Il modello di riferimento adottato da Manfredi è Firenze: nell’area Unesco fiorentina (che rappresenta il 5% del centro storico ma che accoglie il 75% delle locazioni brevi della città), il sindaco Nardella ha introdotto lo stop agli affitti brevi. Chi rinuncerà ad affittare ai turisti e tornerà alle locazioni ordinarie si vedrà azzerare l’Imu per 3 anni. Nel capoluogo toscano, dal 2016 al 2023, gli affitti brevi sono più che raddoppiati.

«Chi viene a Napoli - ha dichiarato il sindaco Manfredi - lo fa per la varietà della città, il mix sociale del nostro centro storico, la varietà dell’offerta commerciale e ricettiva. Se perdiamo questo equilibrio perdiamo anche la capacità attrattiva e paradossalmente non aumentiamo il numero di turisti, ma li perdiamo.

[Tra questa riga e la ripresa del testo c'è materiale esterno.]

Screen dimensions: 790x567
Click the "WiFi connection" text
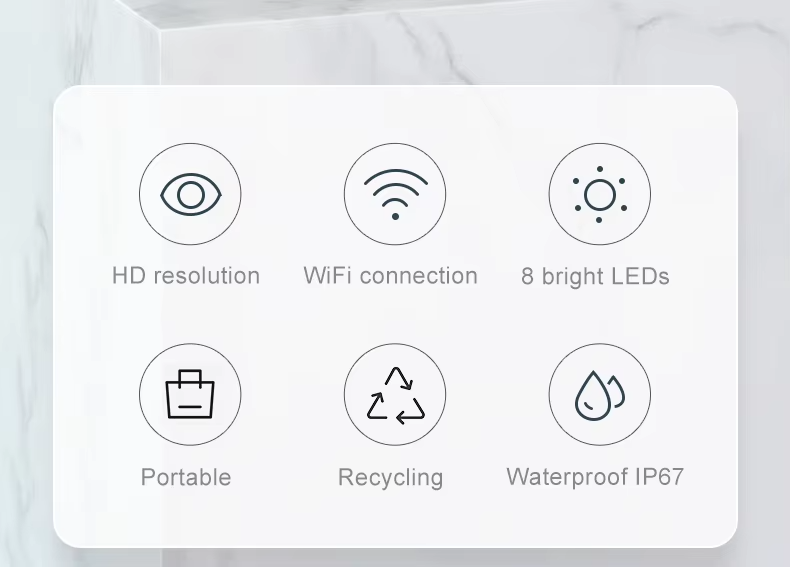(390, 276)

Dobbiamo governare questo processo molto importante, è una grande risorsa finanziaria. Nel 2022 siamo stati la sesta città d’Italia per movimento d’affari legato al turismo. È un volano indispensabile per la crescita economica della città».

Una delle conseguenze che avrà il nuovo piano del Comune partenopeo sta particolarmente a cuore al sindaco, e riguarda la tutela dei negozi di San Gregorio Armeno, strada famosa in tutto il mondo per i suoi presepi. «A San Gregorio Armeno si possono vendere solo pastori e presepi. Avremmo voluto farlo anche in altre zone, ma a San Sebastiano, purtroppo, chi vende gli strumenti musicali non c’è più, quindi non si possono mettere vincoli: non si può mettere un vincolo dove l’attività non c’è più. Idem per Port’Alba, dove non c’è più la quantità di librerie di una volta. Dobbiamo vincolare quello che c’è: per il momento abbiamo “salvato” i pastori».

«Non vogliamo fare commercio delle licenze ma tutelare la città. Se uno chiude, un altro può riaprire. Purché svolga analoga attività», ha aggiunto.